Как и Гейне, Лосев великолепно чувствуете смешное: «Тургенев любит написать роман „Отцы с ребенками” – отлично, Джо! Пятерка!» – но Лосев всегда останавливался за шаг до откровенного комикования. Лосев – настоящий мастер смешного в стихах: «„Я на кого похож?” – спросил он у забора. / Забор сказал что мог при помощи трех букв». Поневоле фыркаешь, даже если вовсе не был расположен смеяться, читая эти строчки.

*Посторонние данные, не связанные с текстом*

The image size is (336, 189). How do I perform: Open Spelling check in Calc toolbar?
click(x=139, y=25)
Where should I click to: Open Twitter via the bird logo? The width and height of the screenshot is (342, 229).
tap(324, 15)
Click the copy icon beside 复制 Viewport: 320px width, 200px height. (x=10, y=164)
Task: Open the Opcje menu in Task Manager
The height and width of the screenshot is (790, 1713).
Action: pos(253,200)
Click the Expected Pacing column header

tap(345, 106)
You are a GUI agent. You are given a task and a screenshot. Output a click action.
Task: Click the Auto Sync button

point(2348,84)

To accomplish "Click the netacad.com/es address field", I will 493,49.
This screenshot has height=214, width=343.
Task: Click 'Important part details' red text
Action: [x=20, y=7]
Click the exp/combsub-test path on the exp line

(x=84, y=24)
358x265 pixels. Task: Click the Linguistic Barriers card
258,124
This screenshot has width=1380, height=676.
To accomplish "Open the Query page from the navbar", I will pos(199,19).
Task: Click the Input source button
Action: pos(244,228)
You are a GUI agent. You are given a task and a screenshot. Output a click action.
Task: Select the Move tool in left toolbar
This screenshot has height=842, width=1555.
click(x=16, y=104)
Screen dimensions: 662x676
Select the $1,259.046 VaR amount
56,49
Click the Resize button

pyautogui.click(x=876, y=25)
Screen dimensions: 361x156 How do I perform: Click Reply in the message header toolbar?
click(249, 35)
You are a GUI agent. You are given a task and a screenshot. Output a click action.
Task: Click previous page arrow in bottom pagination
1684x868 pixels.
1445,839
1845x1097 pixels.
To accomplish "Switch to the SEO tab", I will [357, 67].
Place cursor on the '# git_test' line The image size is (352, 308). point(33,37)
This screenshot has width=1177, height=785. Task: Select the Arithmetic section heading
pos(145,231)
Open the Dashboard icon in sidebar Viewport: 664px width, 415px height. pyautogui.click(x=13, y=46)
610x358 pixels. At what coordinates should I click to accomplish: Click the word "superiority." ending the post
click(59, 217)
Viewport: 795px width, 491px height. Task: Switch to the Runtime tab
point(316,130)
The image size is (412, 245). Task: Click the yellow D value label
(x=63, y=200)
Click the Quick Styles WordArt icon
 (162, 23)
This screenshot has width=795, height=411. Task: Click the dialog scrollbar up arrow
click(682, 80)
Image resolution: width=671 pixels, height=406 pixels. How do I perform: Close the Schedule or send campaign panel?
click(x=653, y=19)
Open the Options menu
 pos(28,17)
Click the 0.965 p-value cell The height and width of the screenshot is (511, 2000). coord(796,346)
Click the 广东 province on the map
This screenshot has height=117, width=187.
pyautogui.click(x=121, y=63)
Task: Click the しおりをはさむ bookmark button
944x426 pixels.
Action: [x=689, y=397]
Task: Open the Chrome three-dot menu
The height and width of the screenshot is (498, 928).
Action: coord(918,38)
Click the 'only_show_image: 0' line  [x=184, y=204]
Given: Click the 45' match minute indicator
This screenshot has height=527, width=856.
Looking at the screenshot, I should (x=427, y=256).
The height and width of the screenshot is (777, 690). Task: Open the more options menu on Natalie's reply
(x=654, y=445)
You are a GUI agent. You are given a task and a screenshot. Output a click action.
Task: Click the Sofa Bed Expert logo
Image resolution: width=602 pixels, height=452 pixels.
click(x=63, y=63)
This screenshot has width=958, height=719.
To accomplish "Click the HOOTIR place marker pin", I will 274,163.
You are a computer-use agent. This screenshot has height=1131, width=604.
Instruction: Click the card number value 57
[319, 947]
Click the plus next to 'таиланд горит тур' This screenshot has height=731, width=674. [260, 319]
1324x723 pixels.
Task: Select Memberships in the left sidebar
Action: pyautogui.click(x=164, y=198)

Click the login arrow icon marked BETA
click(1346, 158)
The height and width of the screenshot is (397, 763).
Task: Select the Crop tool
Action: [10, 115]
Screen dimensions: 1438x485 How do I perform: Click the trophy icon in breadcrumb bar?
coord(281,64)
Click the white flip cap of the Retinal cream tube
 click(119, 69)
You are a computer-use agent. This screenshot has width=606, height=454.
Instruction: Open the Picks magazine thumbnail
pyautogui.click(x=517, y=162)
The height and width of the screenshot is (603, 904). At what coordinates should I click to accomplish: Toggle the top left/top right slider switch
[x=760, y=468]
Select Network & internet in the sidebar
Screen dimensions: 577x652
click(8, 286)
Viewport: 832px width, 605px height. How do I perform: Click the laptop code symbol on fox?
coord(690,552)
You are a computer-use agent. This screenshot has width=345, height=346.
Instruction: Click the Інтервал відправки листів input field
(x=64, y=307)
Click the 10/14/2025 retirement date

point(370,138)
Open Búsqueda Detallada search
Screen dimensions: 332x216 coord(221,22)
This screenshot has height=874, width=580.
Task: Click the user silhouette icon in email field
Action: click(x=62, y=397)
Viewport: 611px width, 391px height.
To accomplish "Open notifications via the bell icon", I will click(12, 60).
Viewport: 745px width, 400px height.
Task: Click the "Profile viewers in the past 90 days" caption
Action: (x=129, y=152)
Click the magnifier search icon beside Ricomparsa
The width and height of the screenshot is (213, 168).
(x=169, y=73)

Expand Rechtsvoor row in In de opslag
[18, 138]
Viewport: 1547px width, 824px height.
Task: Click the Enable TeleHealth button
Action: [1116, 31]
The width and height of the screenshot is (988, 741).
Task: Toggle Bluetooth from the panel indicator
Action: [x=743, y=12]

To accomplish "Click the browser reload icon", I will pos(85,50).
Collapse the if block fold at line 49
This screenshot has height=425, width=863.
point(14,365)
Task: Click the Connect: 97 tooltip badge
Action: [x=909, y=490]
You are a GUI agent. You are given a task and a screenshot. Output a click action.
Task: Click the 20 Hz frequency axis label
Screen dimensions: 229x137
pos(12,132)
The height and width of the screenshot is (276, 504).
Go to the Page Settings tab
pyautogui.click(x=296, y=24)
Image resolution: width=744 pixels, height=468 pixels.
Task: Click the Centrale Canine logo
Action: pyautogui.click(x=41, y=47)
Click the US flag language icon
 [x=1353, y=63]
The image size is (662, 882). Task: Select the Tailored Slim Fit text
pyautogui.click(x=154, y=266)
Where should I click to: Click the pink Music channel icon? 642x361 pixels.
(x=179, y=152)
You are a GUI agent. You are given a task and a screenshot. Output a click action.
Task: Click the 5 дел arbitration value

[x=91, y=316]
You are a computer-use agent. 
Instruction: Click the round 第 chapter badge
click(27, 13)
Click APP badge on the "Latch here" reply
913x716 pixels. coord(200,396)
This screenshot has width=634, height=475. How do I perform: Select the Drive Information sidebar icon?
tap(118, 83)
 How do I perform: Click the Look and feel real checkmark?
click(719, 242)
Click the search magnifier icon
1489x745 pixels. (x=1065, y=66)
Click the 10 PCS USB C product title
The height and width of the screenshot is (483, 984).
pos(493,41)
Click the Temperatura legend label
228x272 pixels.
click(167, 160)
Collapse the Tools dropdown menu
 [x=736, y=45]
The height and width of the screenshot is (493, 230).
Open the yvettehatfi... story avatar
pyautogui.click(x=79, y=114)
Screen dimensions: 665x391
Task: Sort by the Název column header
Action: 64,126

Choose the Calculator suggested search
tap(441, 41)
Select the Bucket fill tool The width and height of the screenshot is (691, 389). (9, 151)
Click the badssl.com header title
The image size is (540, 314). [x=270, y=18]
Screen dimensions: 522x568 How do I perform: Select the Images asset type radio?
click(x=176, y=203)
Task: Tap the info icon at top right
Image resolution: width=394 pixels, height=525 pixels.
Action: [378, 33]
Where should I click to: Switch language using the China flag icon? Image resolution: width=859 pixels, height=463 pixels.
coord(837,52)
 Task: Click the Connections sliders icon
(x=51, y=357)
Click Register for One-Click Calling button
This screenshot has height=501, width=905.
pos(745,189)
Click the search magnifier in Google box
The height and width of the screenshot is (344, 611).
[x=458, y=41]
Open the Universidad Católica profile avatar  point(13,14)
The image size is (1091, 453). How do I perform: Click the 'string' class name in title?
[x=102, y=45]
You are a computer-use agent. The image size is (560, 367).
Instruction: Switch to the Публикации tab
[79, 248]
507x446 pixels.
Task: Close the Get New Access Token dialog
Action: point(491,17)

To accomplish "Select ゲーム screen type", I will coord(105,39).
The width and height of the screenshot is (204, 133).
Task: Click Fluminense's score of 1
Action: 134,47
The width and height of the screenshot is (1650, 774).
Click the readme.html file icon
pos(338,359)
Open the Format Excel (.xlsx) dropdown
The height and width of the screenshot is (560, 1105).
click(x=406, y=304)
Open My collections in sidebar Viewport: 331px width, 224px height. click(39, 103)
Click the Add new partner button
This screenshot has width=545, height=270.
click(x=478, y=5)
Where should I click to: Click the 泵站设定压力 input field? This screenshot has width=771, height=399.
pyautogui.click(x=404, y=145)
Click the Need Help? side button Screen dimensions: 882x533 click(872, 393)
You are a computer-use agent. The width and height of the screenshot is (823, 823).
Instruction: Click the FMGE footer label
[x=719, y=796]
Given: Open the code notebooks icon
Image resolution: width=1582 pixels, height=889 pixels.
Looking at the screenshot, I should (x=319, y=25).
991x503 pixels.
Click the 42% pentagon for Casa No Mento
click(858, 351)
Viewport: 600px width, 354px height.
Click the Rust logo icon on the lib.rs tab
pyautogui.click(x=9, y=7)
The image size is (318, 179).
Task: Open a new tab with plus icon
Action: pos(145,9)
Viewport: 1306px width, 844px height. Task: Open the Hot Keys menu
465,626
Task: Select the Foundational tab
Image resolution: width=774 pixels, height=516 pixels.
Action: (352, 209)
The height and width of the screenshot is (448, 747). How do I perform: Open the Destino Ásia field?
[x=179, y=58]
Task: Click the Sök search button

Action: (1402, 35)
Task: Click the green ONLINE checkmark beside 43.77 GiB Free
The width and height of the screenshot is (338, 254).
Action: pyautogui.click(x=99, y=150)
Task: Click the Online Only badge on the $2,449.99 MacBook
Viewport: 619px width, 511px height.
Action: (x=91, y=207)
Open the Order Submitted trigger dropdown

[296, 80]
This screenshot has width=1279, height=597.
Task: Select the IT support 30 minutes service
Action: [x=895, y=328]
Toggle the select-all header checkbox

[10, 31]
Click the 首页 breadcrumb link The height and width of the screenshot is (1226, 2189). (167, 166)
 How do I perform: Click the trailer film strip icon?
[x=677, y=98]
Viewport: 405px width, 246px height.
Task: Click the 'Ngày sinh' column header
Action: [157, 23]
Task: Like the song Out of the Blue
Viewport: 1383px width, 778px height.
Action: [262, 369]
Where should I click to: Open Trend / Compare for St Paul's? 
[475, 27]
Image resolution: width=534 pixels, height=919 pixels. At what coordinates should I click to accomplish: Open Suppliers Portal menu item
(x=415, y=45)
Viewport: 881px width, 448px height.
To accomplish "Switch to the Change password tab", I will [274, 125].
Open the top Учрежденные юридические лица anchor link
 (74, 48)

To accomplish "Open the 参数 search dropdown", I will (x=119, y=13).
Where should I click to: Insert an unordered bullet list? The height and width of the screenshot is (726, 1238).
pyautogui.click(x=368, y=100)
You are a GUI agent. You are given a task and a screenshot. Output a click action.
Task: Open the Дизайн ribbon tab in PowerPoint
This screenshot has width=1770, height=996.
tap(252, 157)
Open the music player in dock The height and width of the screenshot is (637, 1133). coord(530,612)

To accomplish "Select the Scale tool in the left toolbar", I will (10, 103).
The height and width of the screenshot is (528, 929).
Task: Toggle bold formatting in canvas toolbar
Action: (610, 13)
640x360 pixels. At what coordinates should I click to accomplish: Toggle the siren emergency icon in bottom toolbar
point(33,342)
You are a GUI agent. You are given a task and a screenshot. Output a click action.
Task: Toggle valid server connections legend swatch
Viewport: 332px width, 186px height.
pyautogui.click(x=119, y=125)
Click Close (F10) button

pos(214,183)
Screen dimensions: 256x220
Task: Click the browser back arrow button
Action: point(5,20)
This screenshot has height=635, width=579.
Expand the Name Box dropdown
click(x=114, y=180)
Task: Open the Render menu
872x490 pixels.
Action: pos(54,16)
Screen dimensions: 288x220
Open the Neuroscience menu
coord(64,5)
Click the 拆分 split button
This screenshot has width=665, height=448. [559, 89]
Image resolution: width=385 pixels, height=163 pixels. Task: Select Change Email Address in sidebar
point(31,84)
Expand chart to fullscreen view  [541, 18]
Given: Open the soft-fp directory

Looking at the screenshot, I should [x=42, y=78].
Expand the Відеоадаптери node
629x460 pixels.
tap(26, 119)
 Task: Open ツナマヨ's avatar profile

А невероятная, усталая какая-то, немного раздраженная историософия быта и бунта в России в стихотворении «Поправка к истории»? И снова – сдвоенная цитата, на этот раз из «Капитанской дочки». Сначала – про русский бунт, бессмысленный и беспощадный, а уж потом про сон Гринева, воплотившийся уже не только и не столько в историю, сколько… в быт, в печальную и бурлескную обыденность. В «Поправке к истории» реплика много пожившего человека, раздраженного чрезмерной ученостью спорящих перерастает в злое, безжалостное описание того, как бунт в России вырастает из быта; да он, собственно, и не вырастает – быт России и есть тот самый перманентный бунт, не перманентная революция по Троцкому и Парвусу, а бунт по «Капитанской дочке».